» Material to process:
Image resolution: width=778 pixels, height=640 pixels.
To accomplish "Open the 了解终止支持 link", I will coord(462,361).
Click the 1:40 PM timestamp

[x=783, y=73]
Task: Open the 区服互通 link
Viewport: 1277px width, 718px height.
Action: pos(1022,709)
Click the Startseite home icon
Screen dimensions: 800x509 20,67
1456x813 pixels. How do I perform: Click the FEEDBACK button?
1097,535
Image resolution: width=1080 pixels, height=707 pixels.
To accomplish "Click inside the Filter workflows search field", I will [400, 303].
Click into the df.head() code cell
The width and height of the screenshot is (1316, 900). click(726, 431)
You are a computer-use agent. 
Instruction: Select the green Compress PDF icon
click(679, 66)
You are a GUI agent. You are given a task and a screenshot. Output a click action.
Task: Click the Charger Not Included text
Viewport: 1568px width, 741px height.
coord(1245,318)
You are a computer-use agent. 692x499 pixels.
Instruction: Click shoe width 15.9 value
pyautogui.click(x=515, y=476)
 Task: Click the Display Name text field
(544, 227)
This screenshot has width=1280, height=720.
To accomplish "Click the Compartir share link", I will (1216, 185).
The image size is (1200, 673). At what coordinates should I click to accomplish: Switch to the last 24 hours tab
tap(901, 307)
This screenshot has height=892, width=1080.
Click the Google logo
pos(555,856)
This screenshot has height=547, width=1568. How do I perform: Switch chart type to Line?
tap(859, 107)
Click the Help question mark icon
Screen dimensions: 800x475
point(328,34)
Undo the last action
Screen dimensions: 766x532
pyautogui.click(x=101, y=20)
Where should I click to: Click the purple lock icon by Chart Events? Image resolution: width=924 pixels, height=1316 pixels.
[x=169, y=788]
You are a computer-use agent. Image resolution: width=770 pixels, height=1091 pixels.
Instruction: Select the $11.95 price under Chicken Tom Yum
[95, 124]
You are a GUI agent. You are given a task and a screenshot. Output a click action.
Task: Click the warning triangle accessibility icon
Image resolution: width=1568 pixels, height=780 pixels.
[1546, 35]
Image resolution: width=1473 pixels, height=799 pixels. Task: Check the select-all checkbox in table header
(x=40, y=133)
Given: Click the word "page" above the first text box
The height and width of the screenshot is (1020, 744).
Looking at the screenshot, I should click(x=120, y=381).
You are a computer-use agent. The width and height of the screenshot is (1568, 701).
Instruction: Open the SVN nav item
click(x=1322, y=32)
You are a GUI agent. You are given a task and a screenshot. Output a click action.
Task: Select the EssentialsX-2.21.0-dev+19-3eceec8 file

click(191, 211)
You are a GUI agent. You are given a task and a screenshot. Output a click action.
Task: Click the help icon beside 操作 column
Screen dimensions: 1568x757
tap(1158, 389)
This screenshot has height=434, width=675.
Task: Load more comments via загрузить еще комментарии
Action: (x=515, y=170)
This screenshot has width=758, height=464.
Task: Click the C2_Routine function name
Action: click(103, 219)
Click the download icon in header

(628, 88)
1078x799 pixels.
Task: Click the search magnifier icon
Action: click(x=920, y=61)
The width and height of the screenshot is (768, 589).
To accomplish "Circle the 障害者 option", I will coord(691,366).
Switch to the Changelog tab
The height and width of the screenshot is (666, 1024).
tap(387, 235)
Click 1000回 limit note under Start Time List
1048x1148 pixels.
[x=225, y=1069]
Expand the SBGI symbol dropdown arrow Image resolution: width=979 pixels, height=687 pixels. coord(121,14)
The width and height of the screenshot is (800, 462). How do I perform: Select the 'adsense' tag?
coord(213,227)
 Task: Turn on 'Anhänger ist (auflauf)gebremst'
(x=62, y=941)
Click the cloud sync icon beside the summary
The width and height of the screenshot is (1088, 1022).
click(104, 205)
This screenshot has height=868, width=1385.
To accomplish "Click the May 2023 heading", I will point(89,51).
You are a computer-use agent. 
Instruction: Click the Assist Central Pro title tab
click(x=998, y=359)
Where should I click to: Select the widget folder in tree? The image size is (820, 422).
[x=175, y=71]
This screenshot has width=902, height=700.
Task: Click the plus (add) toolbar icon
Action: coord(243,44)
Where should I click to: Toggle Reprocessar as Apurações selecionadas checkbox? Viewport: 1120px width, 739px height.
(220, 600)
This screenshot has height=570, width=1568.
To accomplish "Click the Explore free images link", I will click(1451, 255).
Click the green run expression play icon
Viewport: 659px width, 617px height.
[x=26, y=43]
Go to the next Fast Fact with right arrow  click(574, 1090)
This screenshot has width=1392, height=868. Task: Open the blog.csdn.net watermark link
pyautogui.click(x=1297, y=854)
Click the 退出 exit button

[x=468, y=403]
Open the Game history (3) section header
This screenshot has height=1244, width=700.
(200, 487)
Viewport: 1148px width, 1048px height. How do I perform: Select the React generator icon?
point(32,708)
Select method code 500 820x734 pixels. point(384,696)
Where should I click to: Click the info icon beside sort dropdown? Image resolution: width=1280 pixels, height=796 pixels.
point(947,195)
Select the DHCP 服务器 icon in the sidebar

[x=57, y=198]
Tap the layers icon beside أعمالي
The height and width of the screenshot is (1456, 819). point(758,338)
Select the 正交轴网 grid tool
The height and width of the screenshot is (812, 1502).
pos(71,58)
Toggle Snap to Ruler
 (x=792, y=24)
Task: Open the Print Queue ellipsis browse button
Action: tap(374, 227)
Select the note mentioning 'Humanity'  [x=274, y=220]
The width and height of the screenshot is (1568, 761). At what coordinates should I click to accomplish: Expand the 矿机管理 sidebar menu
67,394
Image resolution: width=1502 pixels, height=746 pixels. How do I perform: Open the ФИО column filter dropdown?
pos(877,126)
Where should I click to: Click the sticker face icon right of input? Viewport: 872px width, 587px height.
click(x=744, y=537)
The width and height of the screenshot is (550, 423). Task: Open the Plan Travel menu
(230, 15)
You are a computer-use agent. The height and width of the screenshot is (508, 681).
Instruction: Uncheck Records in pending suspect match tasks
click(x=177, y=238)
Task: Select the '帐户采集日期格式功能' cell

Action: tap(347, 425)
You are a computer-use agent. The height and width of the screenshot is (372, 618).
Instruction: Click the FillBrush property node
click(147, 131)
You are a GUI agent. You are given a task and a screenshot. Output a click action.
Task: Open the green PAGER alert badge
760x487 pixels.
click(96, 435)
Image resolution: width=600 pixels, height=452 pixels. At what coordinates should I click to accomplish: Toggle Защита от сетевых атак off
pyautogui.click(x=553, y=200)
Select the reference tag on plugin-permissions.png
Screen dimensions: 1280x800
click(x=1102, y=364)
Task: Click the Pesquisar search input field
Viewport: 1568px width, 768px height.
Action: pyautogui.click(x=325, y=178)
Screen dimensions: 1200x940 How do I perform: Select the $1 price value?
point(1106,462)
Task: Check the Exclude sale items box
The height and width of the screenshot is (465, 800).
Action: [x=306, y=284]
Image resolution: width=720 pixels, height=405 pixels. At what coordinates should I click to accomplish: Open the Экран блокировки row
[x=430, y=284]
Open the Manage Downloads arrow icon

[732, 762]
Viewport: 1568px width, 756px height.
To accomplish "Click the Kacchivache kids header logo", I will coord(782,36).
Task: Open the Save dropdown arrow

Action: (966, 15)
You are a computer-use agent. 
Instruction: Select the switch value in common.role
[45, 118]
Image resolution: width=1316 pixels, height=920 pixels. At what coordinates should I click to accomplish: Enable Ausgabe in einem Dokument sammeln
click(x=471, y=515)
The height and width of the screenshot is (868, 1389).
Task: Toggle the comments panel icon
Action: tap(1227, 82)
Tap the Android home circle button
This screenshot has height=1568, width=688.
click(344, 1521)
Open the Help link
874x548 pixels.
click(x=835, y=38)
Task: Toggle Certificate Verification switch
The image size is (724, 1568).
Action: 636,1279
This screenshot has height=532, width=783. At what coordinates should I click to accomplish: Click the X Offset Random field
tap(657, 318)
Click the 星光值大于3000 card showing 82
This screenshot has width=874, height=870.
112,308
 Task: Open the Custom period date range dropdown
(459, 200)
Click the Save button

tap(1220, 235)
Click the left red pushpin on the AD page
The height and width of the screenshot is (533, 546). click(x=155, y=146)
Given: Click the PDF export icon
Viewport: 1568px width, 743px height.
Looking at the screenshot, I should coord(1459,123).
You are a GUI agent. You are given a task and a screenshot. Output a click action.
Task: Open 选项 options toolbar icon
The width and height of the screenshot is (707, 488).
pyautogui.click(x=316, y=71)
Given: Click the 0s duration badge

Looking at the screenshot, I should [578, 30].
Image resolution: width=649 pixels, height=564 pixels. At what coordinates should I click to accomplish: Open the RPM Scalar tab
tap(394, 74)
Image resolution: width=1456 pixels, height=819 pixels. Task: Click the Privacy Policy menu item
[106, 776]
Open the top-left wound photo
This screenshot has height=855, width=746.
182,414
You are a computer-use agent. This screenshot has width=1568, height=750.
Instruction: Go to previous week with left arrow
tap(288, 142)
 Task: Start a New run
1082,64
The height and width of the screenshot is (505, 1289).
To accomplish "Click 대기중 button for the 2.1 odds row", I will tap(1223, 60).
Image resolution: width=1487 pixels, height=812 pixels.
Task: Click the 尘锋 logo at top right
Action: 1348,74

» Exercise brief:
Copy out every line of the data in which the word "computer" is found.

» Result:
You are a computer-use agent. 
You are a computer-use agent. 692x499 pixels.
You are a computer-use agent. Image resolution: width=770 pixels, height=1091 pixels.
You are a computer-use agent. The width and height of the screenshot is (1568, 701).
You are a computer-use agent. 
You are a computer-use agent. The height and width of the screenshot is (508, 681).
You are a computer-use agent. The height and width of the screenshot is (372, 618).
You are a computer-use agent. 
You are a computer-use agent. This screenshot has width=1568, height=750.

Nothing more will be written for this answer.